Can anyone explain why is insertion from .NET driver 4x slower than insertion from temp table? Can you recommend a strategy that could optimize this?
Also, ALTERing your table temporarily to RAW TYPE, while inserting, would also be of great benefit. ALTER it to STANDARD TYPE after completion. This will turn your table to non-logging, with great gains in performance.
Also check the complexity of your indexes: the more complex, the heavier is the bulk insert. If you could temporarily disable the not critical ones would also bring benefit.
Last, .if you handle very big data volume, .NET may not be the best approach to perform big volume batches. Why not check good old compiled Informix 4GL or ESQL/C?
The table in question represents general ledger in our accounting application. That said, I cannot turn the table to non logging. Disabling indexes will couse them to be recreated after enabling them? That would slow things down further.
4GL and ESQL/C are not an option right now. We're trying to keep the application as database agnostic as possible.
Given the numbers I have provided it seems that this strategy would yield somewhat better results:
- Accumulate all data in memory tables (big hit on app. server RAM)
- Use IfxBulkCopy to transfer data to raw type tables on Informix
- Under transaction fire a bunch of insert...select queries that would transfer data into actual tables.
Looks fine! If there is no possibility to load in "exclusive like" mode,
the raw type temp table is a good solution, but consider the EXTERNAL table scenario: an external table is a flat file to which you declare a schema, telling IDS it is a table in your database. So you can handle it almost as a normal table ( SELECT but no UPDATES or DELETEs though), and may avoid you the necessity of creating and loading a temporary table, accessing the data directly in your transaction Just an idea :-)
Regarding the .NET driver, IBM support should have an answer for that ...
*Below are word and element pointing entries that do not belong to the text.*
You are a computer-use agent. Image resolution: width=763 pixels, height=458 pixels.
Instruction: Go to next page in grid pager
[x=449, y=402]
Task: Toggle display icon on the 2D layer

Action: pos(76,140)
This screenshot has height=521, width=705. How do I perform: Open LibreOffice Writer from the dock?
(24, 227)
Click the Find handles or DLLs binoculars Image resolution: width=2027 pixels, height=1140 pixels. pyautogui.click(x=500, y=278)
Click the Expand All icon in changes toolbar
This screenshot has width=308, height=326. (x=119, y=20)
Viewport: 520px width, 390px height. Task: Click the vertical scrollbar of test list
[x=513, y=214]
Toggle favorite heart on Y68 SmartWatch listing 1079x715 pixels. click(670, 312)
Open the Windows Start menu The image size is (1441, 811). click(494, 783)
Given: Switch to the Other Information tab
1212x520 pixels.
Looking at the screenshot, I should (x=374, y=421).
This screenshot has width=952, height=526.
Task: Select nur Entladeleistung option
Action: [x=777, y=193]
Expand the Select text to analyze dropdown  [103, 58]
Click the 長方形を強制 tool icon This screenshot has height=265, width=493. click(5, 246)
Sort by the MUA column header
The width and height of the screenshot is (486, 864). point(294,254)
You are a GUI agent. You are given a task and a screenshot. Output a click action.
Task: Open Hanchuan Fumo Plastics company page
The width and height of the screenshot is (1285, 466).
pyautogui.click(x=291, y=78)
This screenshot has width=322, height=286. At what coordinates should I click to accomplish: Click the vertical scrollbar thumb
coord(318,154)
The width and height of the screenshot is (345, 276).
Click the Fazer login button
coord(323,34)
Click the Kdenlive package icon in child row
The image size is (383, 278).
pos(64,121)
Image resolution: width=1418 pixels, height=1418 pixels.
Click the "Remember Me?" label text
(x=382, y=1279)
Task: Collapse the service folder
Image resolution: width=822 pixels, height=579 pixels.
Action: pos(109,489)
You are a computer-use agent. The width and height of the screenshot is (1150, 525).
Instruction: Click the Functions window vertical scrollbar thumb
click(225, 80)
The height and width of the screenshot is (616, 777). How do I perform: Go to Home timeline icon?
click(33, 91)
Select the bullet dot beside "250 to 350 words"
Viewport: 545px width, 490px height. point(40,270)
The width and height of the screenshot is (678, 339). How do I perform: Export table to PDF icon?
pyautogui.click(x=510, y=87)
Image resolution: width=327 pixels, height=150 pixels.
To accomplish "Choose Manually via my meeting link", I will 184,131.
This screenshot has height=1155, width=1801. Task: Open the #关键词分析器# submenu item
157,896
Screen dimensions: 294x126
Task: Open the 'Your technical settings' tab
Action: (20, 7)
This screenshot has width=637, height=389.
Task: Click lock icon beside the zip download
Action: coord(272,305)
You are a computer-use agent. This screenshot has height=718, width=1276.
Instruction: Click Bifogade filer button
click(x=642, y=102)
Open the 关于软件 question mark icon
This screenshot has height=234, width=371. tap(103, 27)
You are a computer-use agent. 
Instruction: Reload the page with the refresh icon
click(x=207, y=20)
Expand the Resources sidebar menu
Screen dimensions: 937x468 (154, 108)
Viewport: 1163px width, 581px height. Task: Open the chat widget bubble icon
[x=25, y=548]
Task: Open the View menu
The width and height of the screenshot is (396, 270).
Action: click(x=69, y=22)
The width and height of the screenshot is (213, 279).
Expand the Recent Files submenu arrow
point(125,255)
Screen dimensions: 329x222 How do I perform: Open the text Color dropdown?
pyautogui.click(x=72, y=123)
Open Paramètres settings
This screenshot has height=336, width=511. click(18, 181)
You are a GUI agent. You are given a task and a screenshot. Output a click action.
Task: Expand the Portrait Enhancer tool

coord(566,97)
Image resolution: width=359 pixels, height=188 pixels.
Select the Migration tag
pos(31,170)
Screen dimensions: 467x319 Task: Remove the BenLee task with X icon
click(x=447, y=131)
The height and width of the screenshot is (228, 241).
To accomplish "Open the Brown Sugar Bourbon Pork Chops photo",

I'm not sure what you're suggesting with your EXTERNAL table scenario. To implement that I would need to dump results into files, transfer them to database server via ftp or something similar and then map them as tables. Not sure if this is would be faster.
Regarding the .NET driver, IBM didn't respond to my topic created in their Informix developer forum. This is not new, I'm using Informix and .NET applications for quite some time. I have found in their .NET drivers such glaring bugs that sometimes I have a feeling that I'm the only one using them.
Effeectively, I was consedering your files were present on the server, this is required to create the external tables. I also considered your base material to be integrated were flat files. If not, forget this solution. In any case, I would give a try on copying the files ( this should take minutes unless your network is very slow, and then create the external table. You'll never know if you never try :-)
Regarding the orthodox solution about the driver, the right way is to create a ticket at IBM support. If not ticket is created, no fix will be created. Obvious but true. Have you tried the iiug community forum?
and also the google informix group. I have seen some stuff related to .net, check for fernando nunes reply, or contact him.
For now I've finished my reseach and results are interesting.
I've discovered a new feature of IDS data driver. On connection object you can call methods BeginChain() and EndChain(). With these two methods you can wrap your batch inserts or updates and driver will optimize usage of network and database. Speedup is 2x for inserts using loops by just adding 2 lines of code.
Still the best strategy is:
DataTable -> IfxBulkCopy to temp table -> insert...select into production table (3x speed up, more extensive changes to code)
Interestingly, this approach is slower:
DataTable -> IfxBulkCopy to raw table -> insert...select into production table
Copy operation is the same but insert into production table was 40% slower?!
No, you misunderstood. It's not ifxbulkcopy, he performs equally well for temp table and row table. Entire difference is in the insert into...select query which I find suprising. I've benchmarked several times using SET EXPLAIN ON command.